Stuffed Face
One man's war on pleasure
Samuel Hirsch isn't taking on McDonald's alone [see story above]. Law professor John Banzhaf, best-known as an anti-smoker obsessive, is serving as an adviser and researcher on his case. This summer he turned up on one of Charles Osgood's folksy CBS Radio reports, telling listeners that the various claims made by the fast food industry in its defense were no different from those offered by tobacco companies, "and we beat them."
But Prof. Banzhaf, his vainglory notwithstanding, didn't "beat" any tobacco companies. Big Tobacco remains hugely profitable and is even benefiting from the investment of state "tobacco windfall" funds. What Banzhaf and his smoker-hating allies did was to use Big Tobacco and state power to beat up on smokers, taking money from mostly low-income people while marginalizing them socially. That's one of Banzhaf's specialties: using the courts to hurt relatively powerless people, then claiming a mantle of courage for it.

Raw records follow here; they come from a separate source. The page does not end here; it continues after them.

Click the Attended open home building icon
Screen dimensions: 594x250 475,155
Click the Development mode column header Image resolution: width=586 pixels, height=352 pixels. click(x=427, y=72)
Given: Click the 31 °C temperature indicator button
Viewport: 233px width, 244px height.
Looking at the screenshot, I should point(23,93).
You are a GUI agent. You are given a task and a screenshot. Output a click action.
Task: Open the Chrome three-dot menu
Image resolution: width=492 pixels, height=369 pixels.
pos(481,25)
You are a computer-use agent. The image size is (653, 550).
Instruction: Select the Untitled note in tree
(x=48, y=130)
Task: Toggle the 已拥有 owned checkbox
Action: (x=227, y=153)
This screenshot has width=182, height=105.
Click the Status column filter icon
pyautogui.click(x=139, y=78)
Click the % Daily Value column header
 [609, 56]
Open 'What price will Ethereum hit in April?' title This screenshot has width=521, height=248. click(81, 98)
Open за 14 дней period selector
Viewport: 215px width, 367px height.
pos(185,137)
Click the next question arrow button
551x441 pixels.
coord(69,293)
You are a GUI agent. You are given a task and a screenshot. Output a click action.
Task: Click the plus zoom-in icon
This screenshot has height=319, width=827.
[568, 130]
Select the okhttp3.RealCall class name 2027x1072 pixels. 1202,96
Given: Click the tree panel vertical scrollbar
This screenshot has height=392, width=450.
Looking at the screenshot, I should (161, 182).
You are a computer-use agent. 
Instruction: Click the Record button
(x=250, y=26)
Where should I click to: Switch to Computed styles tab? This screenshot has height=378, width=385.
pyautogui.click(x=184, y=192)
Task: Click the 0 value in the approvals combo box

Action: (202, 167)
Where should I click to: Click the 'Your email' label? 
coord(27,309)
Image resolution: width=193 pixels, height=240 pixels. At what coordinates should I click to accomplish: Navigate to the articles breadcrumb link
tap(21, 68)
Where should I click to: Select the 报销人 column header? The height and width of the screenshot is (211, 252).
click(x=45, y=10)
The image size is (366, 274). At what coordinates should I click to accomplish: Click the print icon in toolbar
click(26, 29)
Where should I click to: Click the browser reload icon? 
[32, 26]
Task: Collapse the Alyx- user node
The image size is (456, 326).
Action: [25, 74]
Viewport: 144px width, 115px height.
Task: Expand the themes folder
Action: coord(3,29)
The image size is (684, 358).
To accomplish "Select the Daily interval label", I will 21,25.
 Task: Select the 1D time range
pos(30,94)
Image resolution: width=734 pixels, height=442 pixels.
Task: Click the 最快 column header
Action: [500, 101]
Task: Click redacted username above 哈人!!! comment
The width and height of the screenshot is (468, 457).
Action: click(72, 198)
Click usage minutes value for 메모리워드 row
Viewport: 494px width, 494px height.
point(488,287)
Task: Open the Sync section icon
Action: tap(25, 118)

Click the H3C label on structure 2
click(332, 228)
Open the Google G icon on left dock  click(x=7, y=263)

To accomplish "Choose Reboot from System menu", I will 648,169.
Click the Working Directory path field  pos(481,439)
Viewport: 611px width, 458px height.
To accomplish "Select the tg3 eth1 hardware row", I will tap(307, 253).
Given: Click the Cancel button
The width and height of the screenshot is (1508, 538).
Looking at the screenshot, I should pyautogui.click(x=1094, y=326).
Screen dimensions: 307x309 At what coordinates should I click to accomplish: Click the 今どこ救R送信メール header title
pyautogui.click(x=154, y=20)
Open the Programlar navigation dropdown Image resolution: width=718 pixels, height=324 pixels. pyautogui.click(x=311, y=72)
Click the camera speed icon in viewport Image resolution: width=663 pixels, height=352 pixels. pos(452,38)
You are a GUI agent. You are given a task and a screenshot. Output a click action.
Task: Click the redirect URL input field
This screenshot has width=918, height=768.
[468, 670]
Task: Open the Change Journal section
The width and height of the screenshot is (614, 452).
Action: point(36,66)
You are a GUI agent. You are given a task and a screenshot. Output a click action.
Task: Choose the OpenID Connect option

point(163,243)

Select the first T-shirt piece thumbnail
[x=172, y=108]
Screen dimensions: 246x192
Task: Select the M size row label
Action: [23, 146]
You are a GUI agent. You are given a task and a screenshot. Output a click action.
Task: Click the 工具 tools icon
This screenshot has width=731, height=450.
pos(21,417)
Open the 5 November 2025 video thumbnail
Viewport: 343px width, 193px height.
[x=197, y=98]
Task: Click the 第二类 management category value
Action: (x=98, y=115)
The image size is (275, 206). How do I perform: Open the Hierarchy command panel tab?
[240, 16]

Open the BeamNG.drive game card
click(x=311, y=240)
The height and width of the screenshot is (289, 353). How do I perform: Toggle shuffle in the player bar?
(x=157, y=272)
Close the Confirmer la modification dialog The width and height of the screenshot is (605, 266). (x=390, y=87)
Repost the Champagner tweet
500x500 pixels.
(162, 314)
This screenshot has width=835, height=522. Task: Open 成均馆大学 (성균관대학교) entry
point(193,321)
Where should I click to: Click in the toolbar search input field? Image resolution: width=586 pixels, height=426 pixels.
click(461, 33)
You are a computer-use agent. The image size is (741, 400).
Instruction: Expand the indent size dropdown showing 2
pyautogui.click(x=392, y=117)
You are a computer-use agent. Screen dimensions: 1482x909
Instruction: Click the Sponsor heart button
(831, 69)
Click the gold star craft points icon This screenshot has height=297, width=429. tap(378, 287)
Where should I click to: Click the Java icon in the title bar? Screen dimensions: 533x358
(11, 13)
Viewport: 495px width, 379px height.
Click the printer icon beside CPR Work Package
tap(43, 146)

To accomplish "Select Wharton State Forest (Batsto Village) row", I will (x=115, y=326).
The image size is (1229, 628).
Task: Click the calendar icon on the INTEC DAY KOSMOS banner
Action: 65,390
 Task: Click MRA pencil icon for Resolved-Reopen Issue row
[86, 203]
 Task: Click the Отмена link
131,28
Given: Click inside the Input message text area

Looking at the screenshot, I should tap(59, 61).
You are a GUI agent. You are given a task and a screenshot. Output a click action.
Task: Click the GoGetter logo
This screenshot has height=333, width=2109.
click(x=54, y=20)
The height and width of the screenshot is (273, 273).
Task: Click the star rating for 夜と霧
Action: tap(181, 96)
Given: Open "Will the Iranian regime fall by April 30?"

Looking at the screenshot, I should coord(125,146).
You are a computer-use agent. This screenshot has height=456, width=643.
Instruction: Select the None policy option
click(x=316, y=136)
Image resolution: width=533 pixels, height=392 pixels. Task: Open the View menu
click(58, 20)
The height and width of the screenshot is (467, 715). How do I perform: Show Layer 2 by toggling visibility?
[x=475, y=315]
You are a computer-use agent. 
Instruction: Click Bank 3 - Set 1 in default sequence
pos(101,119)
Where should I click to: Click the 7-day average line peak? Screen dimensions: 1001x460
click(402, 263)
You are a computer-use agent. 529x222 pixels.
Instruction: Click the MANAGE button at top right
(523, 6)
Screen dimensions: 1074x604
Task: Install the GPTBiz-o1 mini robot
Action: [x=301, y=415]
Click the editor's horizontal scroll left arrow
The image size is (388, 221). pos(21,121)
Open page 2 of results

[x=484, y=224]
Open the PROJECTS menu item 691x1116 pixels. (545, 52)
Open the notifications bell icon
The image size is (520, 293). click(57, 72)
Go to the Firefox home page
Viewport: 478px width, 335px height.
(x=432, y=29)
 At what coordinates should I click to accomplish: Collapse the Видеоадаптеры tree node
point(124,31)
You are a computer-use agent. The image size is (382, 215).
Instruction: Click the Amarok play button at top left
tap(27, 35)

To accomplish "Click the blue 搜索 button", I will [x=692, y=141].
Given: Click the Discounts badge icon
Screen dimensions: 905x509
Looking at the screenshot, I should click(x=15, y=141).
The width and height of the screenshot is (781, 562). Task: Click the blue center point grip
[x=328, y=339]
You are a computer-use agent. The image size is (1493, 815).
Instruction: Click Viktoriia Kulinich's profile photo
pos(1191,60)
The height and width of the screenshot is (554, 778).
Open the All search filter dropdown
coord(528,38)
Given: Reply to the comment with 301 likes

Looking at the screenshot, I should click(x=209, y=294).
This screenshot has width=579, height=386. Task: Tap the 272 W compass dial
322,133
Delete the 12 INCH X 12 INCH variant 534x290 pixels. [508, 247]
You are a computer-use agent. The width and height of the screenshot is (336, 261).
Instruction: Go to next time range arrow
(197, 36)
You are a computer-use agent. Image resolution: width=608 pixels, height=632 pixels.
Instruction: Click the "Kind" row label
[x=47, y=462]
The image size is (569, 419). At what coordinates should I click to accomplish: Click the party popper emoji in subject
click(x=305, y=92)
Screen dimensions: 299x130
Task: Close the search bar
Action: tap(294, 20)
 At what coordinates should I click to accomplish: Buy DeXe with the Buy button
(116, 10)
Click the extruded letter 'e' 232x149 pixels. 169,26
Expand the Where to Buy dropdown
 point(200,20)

The key to Banzhaf's repellent career is his effort in the mid-1990s to stamp out "Ladies' Night" promotions in Washington, D.C., bars. On Ladies' Night, women get a price break on drinks. That means more female customers, and thus more male customers anxious to meet them. The long-established practice satisfies everybody involved.
Everybody but Banzhaf. He saw the promotions as a privilege for one sex and thus a violation of the D.C. Human Rights Act. Banzhaf began a campaign of legal harassment, but not against the bars. Rather, Banzhaf targeted the local weekly, the City Paper, where the bars advertised. "If [bars] can't advertise" Ladies' Nights, he told a reporter, "more than half the value is gone." City Paper reluctantly caved, agreeing to police future ads for "discriminatory" language, thus becoming Banzhaf's agent of righteousness against men and women who might want to meet each other.
It was undistilled Banzhaf. The issue for him is rarely "injustice"; it is the terrifying possibility that somewhere there are people enjoying themselves, smoking, flirting, or even munching fries.